## Instrução da tarefa 1
Transcreva fielmente a parte do trecho sobre IA na saúde que começa com as palavras "Neste sentido, não" e termina com as palavras "profissionais de saúde?".
## Instrução da tarefa 2
De acordo com o trecho sobre IA na saúde, qual modelo se destaca no Brasil por vir apresentando resultados interessantes?

## Trecho do documento

###

Inclusive, boa parte dos hospitais públicos tem um prontuário eletrônico ou digital. Esses recursos cumprem algumas promessas, como, por exemplo: maior segurança do paciente, particularmente em relação ao uso de medicamentos. Ao mesmo tempo, levantam-se preocupações sobre os efeitos dos prontuários no bem-estar clínico e na satisfação profissional e na relação médico-paciente.
Neste sentido, não há como prever as consequências, já que elas são de natureza multifatorial. Contudo, um tema recorrente sobre as falhas é a falta de consideração cuidadosa sobre o efeito dos prontuários eletrônicos nos usuários finais. Além disso, presumo que a falta de envolvimento precoce dos médicos da linha de frente afeta negativamente a implementação dos prontuários eletrônicos.
O que é preciso para melhorar a implementação da IA na rotina dos profissionais de saúde?
A IA representa a entrada de uma nova era de tecnologia que pode mudar a prática. Gigantes digitais, como Apple, Microsoft, Google e Amazon estão investindo pesado no segmento e uma vez que a IA está modificando o mindset na saúde, é necessário envolver e educar a comunidade sobre ciência de dados e IA e garantir que o desenvolvimento das tecnologias considere a essência da medicina: proporcionar cuidado e bem-estar aos pacientes!
A meu ver, há alguns pontos importantes para fazer isso. São eles:
1.Investimento na capacitação dos profissionais de saúde sobre IA
É importante ensinar os profissionais de saúde sobre habilidades, recursos e suporte necessários para usar tecnologias baseadas em IA. Isso é essencial para que os recursos de IA sejam implantados com sucesso nos cuidados de saúde.
Para fazer isso, os médicos precisam ter uma compreensão realista dos possíveis usos e limitações dos aplicativos médicos de IA. Afinal, negligenciar esse fato traz o risco de cinismo clínico e resultados abaixo do ideal do paciente.
2. Participação de órgãos públicos na implementação da IA
Diferente da implementação do prontuário eletrônico, baseada em incentivos, é mais provável que a aplicação da IA seja regida por considerações tradicionais de retorno sobre o investimento.
É imprescindível que os órgãos federais exerçam um papel sobre as questões regulatórias, responsabilidade legal e preconceitos sociais. Ainda, dadas as implicações potenciais de longo alcance e o potencial de danos em larga escala causados por algoritmos de IA, são necessárias diretrizes, políticas e leis nos níveis internacional, federal e estadual.
Apesar das evidências (relativamente fracas) que apoiam o uso de IA em ambientes de saúde de prática clínica de rotina, os modelos de IA continuam sendo comercializados e implementados.
3. Desenvolvimento de tecnologias de IA com um padrão rigoroso de qualidade
Diversos modelos preditores de sepse estão sendo implementados pelo mundo, com resultados diferentes. A maioria apresenta um desempenho significativamente pior na identificação correta de pacientes com sepse precoce e na melhoria dos resultados em um ambiente clínico em comparação com a performance observada durante o desenvolvimento do modelo.
No Brasil, um modelo de destaque é o robô Laura, que vem apresentando resultados interessantes. Infelizmente, o padrão não se aplica ao mercado.

###

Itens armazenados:
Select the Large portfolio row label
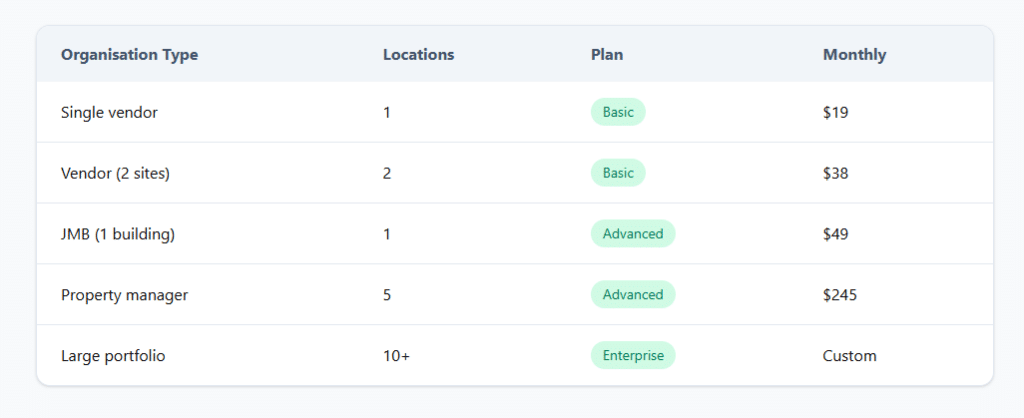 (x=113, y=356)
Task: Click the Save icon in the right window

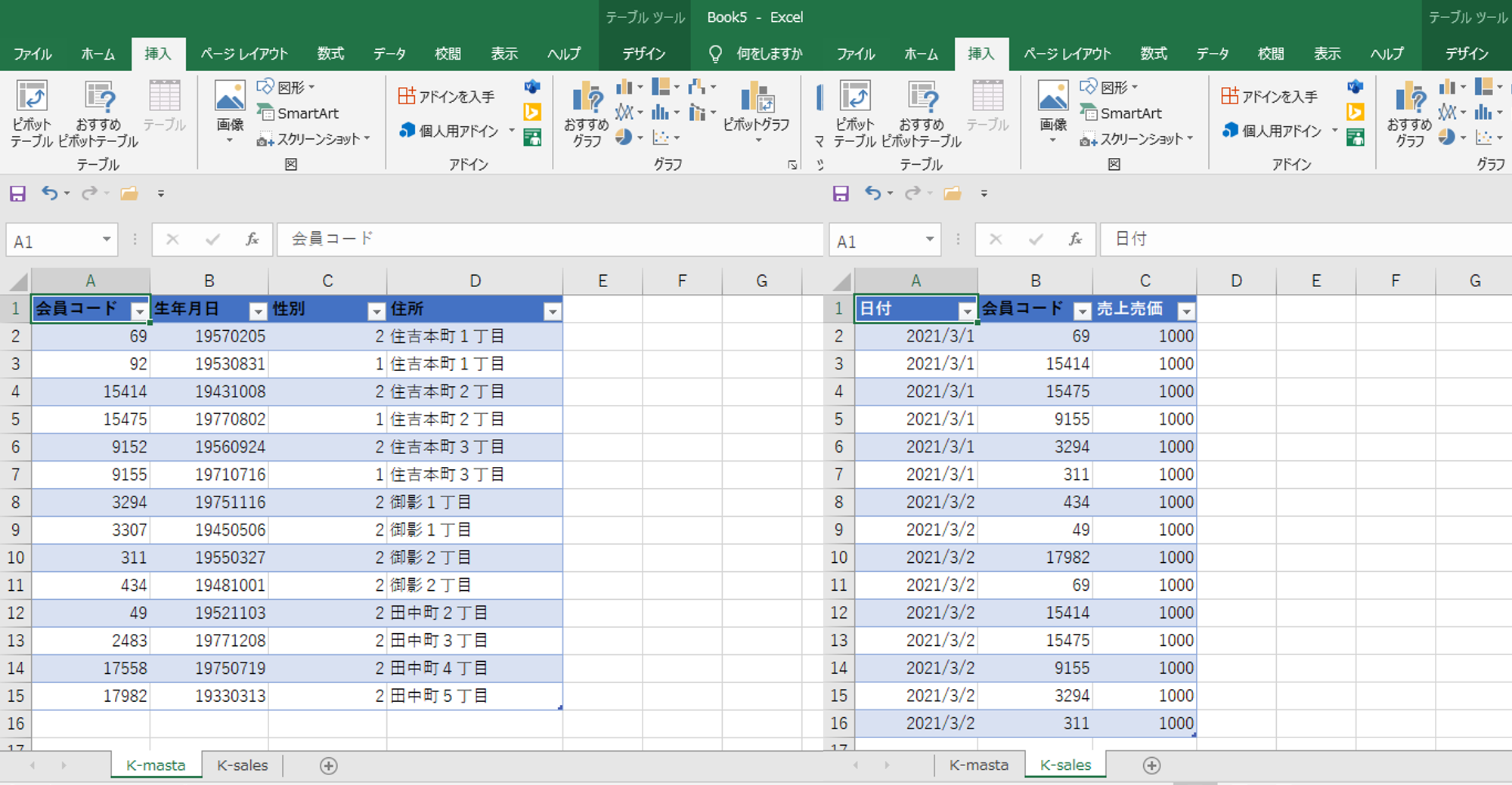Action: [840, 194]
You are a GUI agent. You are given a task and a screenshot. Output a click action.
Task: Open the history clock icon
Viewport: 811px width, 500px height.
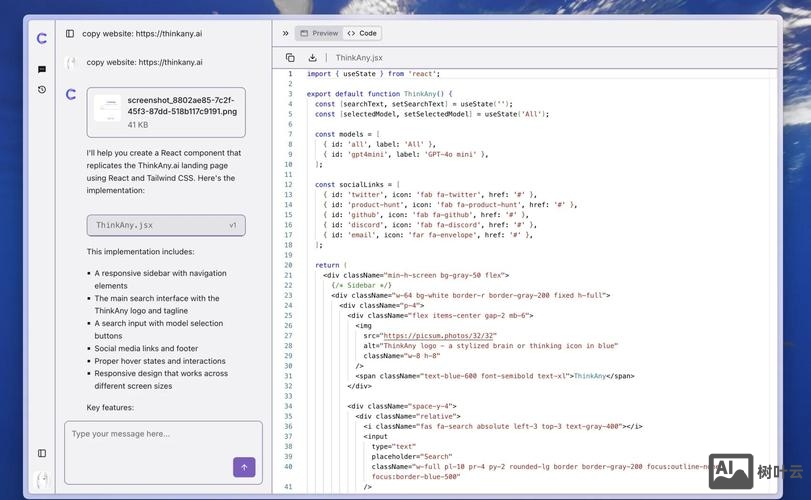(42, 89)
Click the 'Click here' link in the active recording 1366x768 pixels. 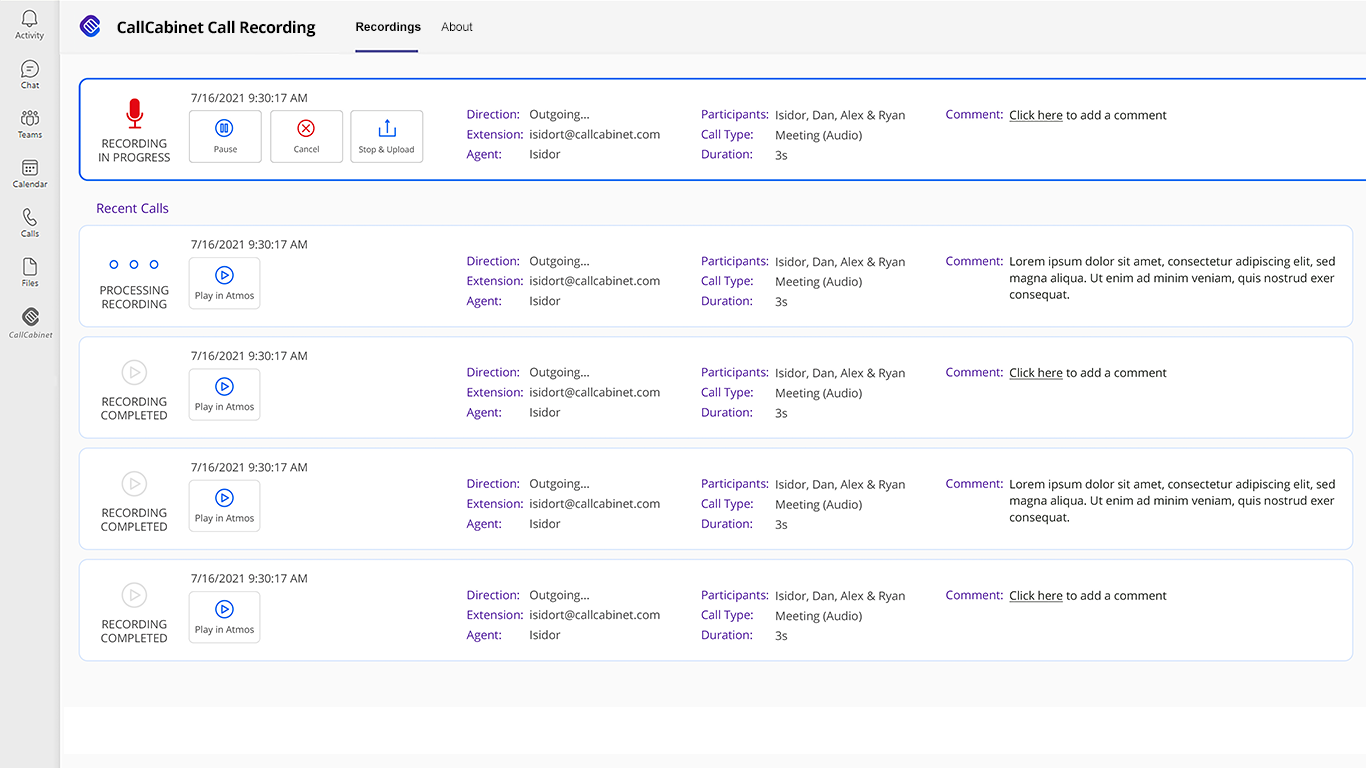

###

## Resolução detalhada 1
Neste sentido, não há como prever as consequências, já que elas são de natureza multifatorial. Contudo, um tema recorrente sobre as falhas é a falta de consideração cuidadosa sobre o efeito dos prontuários eletrônicos nos usuários finais. Além disso, presumo que a falta de envolvimento precoce dos médicos da linha de frente afeta negativamente a implementação dos prontuários eletrônicos.
O que é preciso para melhorar a implementação da IA na rotina dos profissionais de saúde?

## Resolução detalhada 2
O robô Laura.